En entendant ces mots, Aladin saisit la main de son père avec enthousiasme. Avec son teint jauni et ses cathéters, n'importe qui en aurait eu le cœur serré. Hind, elle, fulminait. La chroniqueuse télé, Pénélope d'Urcoven, parvenait toujours à ses fins. Elle acheva son message par une menace à peine voilée :

— Tu sais, j'ai beaucoup lutté pour qu'on t'accueille aussi souvent. Sans moi, ton syndicat n'existerait même pas dans le paysage audiovisuel. Je t'attends à 20 heures. Nur raccrocha.

— Tu vas m'emmener à la télé papa !

— Pas ce soir, mon chéri, il faut que tu te reposes, expliqua Nur.

Il croisa le regard d'Hind : un regard dur, un regard froid, le regard d'une mère inquiète qui venait de passer les dernières heures à lutter contre l'angoisse ; le regard d'une mère qui devait quitter son boulot au pied levé parce que « c'est bien connu » une secrétaire peut quitter plus facilement son poste, une femme, lasse de voir son mari uniquement à la télé. Nur baissa la tête et elle enclencha le mode pivert...

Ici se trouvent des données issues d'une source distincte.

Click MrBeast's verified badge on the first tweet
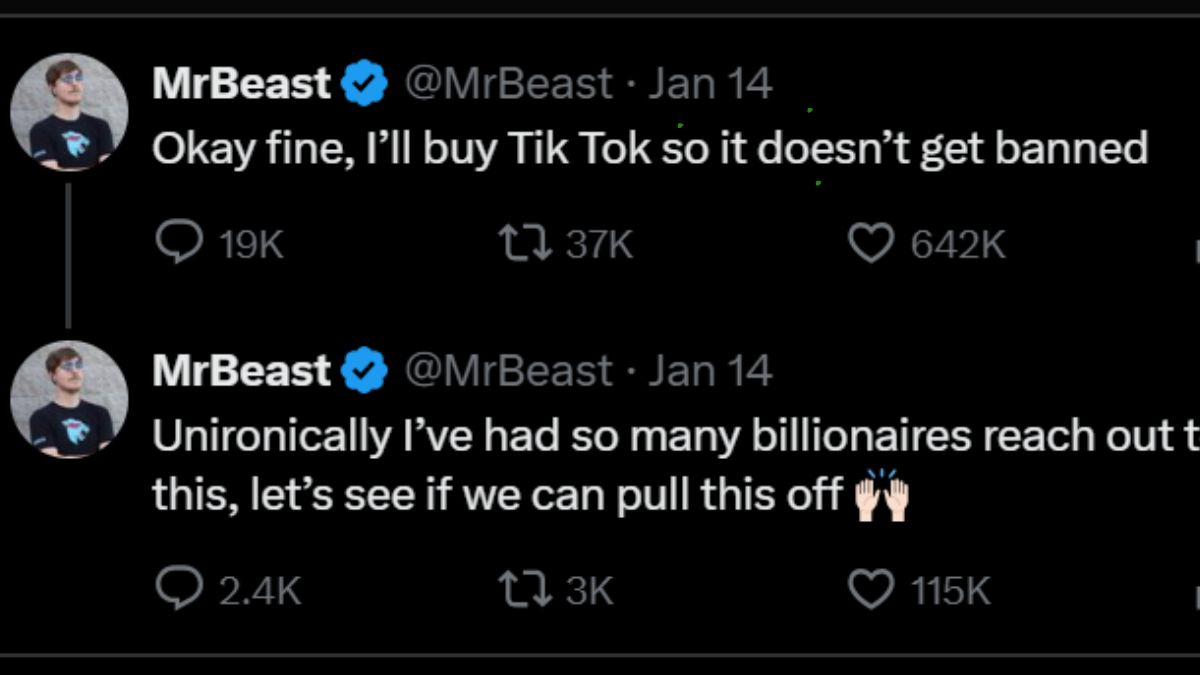This screenshot has height=675, width=1200. tap(365, 84)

— Et tu l'emmèneras quand alors ? attaqua Hind. Demain, après-demain, quand cette affaire sera finie ou après la suivante ?

— Écoute...

— C'est quoi le truc ? Tu as besoin de briller devant le monde entier ?

— C'est pas ça...

— Tu passes tes heures au boulot. Tu crois qu'Aladin a besoin de ça ?

— C'est pour lui que je fais ça, pour que ce monde soit plus sûr.

— Et il l'est ?

— C'est pour ça que je bosse.

— Hé ben c'est raté. Et tu veux que je te dise ? Tu auras beau passer à la télé, ton syndicat restera à 2 % et tu sais pourquoi ? Parce que tu ne sais pas mentir et que ce n'est pas ce que les gens veulent entendre ! La seule personne à qui tu mens, c'est toi ! Toi, tu as peur de regarder la vérité en face. Tu fuis !

— Bon, je dois y aller. Si j'ai la télé ce soir, je vais devoir filer un coup de main à Bonisseur.

— Qu'est-ce que je disais ?

Nur se pencha pour embrasser son fils. Hind avait cessé de parler. Elle lui tourna le dos quand il essaya de lui dire au revoir.

Il mit un temps avant de comprendre qu'il venait d'atteindre le métro Saint-Marcel. Il avait avancé sans conscience et manqua de percuter un homme qui débouchait à côté de lui. Le curé ! Le prêtre s'excusa et rebroussa chemin. Il aurait bien aimé lui parler, mais en attendant, il fallait se hâter. Bonisseur aurait besoin de lui lors de cette garde à vue.